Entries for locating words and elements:
»»

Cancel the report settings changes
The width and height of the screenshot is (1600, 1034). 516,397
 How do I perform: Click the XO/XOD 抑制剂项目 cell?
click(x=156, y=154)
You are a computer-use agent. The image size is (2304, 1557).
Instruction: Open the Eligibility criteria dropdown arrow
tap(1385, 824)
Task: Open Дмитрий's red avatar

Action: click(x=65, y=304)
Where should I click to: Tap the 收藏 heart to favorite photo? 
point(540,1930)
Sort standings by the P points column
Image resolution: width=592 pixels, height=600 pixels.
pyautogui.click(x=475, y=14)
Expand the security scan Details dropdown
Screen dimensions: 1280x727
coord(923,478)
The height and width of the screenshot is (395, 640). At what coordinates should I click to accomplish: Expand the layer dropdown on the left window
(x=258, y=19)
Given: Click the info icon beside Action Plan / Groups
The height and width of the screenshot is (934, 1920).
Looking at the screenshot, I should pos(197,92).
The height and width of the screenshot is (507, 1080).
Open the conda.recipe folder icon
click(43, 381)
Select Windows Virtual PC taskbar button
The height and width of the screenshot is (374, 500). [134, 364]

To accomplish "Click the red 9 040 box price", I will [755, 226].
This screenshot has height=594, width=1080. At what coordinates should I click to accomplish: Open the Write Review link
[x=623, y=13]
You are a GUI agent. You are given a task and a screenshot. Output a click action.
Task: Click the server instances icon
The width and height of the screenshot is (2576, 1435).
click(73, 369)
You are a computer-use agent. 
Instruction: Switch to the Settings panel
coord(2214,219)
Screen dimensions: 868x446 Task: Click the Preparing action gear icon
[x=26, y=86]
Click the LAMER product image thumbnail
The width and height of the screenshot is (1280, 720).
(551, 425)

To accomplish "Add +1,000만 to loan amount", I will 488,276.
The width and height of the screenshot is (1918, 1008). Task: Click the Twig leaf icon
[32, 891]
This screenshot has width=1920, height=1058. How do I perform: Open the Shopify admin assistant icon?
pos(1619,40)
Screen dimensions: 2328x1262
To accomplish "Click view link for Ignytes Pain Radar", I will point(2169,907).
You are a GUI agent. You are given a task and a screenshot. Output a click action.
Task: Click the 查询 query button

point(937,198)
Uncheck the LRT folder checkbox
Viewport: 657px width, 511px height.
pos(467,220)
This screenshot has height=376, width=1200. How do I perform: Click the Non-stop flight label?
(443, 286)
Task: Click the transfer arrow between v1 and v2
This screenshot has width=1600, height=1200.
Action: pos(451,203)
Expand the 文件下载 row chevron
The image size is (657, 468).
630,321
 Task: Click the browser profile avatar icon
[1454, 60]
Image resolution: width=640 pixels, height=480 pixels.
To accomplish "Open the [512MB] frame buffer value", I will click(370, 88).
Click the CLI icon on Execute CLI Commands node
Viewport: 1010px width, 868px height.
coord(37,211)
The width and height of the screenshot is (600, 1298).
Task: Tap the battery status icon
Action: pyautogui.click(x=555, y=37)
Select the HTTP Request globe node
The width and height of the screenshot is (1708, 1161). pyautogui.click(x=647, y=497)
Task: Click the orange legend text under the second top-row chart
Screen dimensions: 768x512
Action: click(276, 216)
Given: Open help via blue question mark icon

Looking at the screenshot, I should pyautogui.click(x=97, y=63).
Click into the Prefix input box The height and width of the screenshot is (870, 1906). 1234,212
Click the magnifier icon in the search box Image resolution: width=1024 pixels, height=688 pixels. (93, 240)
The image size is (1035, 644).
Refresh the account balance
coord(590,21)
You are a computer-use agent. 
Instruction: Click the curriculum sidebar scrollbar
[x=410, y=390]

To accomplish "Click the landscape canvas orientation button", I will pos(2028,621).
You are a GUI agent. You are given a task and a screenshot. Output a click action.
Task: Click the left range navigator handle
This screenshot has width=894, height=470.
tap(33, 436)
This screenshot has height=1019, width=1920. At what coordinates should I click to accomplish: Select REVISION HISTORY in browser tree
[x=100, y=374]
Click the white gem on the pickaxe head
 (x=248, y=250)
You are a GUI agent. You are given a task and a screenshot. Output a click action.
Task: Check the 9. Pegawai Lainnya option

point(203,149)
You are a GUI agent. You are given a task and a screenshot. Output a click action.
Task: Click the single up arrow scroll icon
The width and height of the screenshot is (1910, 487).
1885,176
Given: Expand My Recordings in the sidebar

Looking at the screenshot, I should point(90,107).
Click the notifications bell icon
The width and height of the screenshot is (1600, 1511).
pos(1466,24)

««

_TASK_
Render every line of the entries above as a numbered list, leaving out the blank lines.

_EXERCISE RESPONSE_
1. Cancel the report settings changes
2. The width and height of the screenshot is (1600, 1034). 516,397
3.  How do I perform: Click the XO/XOD 抑制剂项目 cell?
4. click(x=156, y=154)
5. You are a computer-use agent. The image size is (2304, 1557).
6. Instruction: Open the Eligibility criteria dropdown arrow
7. tap(1385, 824)
8. Task: Open Дмитрий's red avatar
9. Action: click(x=65, y=304)
10. Where should I click to: Tap the 收藏 heart to favorite photo? 
11. point(540,1930)
12. Sort standings by the P points column
13. Image resolution: width=592 pixels, height=600 pixels.
14. pyautogui.click(x=475, y=14)
15. Expand the security scan Details dropdown
16. Screen dimensions: 1280x727
17. coord(923,478)
18. The height and width of the screenshot is (395, 640). At what coordinates should I click to accomplish: Expand the layer dropdown on the left window
19. (x=258, y=19)
20. Given: Click the info icon beside Action Plan / Groups
21. The height and width of the screenshot is (934, 1920).
22. Looking at the screenshot, I should pos(197,92).
23. The height and width of the screenshot is (507, 1080).
24. Open the conda.recipe folder icon
25. click(43, 381)
26. Select Windows Virtual PC taskbar button
27. The height and width of the screenshot is (374, 500). [134, 364]
28. To accomplish "Click the red 9 040 box price", I will [755, 226].
29. This screenshot has height=594, width=1080. At what coordinates should I click to accomplish: Open the Write Review link
30. [x=623, y=13]
31. You are a GUI agent. You are given a task and a screenshot. Output a click action.
32. Task: Click the server instances icon
33. The width and height of the screenshot is (2576, 1435).
34. click(73, 369)
35. You are a computer-use agent. 
36. Instruction: Switch to the Settings panel
37. coord(2214,219)
38. Screen dimensions: 868x446 Task: Click the Preparing action gear icon
39. [x=26, y=86]
40. Click the LAMER product image thumbnail
41. The width and height of the screenshot is (1280, 720).
42. (551, 425)
43. To accomplish "Add +1,000만 to loan amount", I will 488,276.
44. The width and height of the screenshot is (1918, 1008). Task: Click the Twig leaf icon
45. [32, 891]
46. This screenshot has width=1920, height=1058. How do I perform: Open the Shopify admin assistant icon?
47. pos(1619,40)
48. Screen dimensions: 2328x1262
49. To accomplish "Click view link for Ignytes Pain Radar", I will point(2169,907).
50. You are a GUI agent. You are given a task and a screenshot. Output a click action.
51. Task: Click the 查询 query button
52. point(937,198)
53. Uncheck the LRT folder checkbox
54. Viewport: 657px width, 511px height.
55. pos(467,220)
56. This screenshot has height=376, width=1200. How do I perform: Click the Non-stop flight label?
57. (443, 286)
58. Task: Click the transfer arrow between v1 and v2
59. This screenshot has width=1600, height=1200.
60. Action: pos(451,203)
61. Expand the 文件下载 row chevron
62. The image size is (657, 468).
63. 630,321
64.  Task: Click the browser profile avatar icon
65. [1454, 60]
66. Image resolution: width=640 pixels, height=480 pixels.
67. To accomplish "Open the [512MB] frame buffer value", I will click(370, 88).
68. Click the CLI icon on Execute CLI Commands node
69. Viewport: 1010px width, 868px height.
70. coord(37,211)
71. The width and height of the screenshot is (600, 1298).
72. Task: Tap the battery status icon
73. Action: pyautogui.click(x=555, y=37)
74. Select the HTTP Request globe node
75. The width and height of the screenshot is (1708, 1161). pyautogui.click(x=647, y=497)
76. Task: Click the orange legend text under the second top-row chart
77. Screen dimensions: 768x512
78. Action: click(276, 216)
79. Given: Open help via blue question mark icon
80. Looking at the screenshot, I should pyautogui.click(x=97, y=63).
81. Click into the Prefix input box The height and width of the screenshot is (870, 1906). 1234,212
82. Click the magnifier icon in the search box Image resolution: width=1024 pixels, height=688 pixels. (93, 240)
83. The image size is (1035, 644).
84. Refresh the account balance
85. coord(590,21)
86. You are a computer-use agent. 
87. Instruction: Click the curriculum sidebar scrollbar
88. [x=410, y=390]
89. To accomplish "Click the landscape canvas orientation button", I will pos(2028,621).
90. You are a GUI agent. You are given a task and a screenshot. Output a click action.
91. Task: Click the left range navigator handle
92. This screenshot has width=894, height=470.
93. tap(33, 436)
94. This screenshot has height=1019, width=1920. At what coordinates should I click to accomplish: Select REVISION HISTORY in browser tree
95. [x=100, y=374]
96. Click the white gem on the pickaxe head
97.  (x=248, y=250)
98. You are a GUI agent. You are given a task and a screenshot. Output a click action.
99. Task: Check the 9. Pegawai Lainnya option
100. point(203,149)
101. You are a GUI agent. You are given a task and a screenshot. Output a click action.
102. Task: Click the single up arrow scroll icon
103. The width and height of the screenshot is (1910, 487).
104. 1885,176
105. Given: Expand My Recordings in the sidebar
106. Looking at the screenshot, I should point(90,107).
107. Click the notifications bell icon
108. The width and height of the screenshot is (1600, 1511).
109. pos(1466,24)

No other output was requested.